== Problem to solve ==
Give back an exact copy of the lines below, from the first through the line with "Click the 队列 button"; please stop there.

== Provided entries ==
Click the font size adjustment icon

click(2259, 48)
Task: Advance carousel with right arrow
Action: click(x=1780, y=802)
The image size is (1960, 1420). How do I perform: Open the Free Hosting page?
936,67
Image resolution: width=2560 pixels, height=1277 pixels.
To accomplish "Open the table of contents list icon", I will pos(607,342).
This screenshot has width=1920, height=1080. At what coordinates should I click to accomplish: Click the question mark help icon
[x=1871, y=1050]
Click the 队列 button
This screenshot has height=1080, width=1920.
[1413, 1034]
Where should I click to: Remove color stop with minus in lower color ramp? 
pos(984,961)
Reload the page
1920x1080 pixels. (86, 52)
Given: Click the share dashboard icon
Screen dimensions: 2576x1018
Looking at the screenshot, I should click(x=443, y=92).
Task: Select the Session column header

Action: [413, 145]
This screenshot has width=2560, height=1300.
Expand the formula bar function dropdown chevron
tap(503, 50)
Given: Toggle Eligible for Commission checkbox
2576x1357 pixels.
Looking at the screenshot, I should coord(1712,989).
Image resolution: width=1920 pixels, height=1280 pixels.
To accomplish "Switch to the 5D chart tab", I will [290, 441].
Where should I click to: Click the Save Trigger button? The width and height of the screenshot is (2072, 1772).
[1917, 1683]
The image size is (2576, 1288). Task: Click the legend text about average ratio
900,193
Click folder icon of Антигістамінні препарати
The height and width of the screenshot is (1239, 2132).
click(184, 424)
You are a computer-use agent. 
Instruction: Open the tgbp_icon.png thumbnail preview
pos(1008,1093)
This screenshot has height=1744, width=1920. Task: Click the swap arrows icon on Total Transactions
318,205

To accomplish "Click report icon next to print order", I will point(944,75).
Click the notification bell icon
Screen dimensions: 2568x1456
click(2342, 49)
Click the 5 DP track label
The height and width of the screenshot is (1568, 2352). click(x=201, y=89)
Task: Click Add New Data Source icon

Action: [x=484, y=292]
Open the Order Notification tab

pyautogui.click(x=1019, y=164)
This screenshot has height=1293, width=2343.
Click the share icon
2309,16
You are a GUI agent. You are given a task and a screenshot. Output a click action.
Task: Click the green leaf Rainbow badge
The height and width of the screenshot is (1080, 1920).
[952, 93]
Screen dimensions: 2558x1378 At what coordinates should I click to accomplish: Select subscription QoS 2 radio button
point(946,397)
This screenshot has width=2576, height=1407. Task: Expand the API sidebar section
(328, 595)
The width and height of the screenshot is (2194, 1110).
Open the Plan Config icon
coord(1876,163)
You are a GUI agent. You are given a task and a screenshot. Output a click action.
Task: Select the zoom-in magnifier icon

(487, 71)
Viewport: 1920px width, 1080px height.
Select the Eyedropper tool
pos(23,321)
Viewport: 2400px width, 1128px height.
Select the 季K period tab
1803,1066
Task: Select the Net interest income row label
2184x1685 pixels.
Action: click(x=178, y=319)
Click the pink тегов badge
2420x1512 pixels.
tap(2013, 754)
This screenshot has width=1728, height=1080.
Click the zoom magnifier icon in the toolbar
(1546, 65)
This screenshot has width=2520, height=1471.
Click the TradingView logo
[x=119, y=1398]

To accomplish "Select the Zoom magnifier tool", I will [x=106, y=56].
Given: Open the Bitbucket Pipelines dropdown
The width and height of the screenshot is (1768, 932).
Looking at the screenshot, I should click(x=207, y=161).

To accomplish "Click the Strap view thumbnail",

== Written response ==
Click the font size adjustment icon

click(2259, 48)
Task: Advance carousel with right arrow
Action: click(x=1780, y=802)
The image size is (1960, 1420). How do I perform: Open the Free Hosting page?
936,67
Image resolution: width=2560 pixels, height=1277 pixels.
To accomplish "Open the table of contents list icon", I will pos(607,342).
This screenshot has width=1920, height=1080. At what coordinates should I click to accomplish: Click the question mark help icon
[x=1871, y=1050]
Click the 队列 button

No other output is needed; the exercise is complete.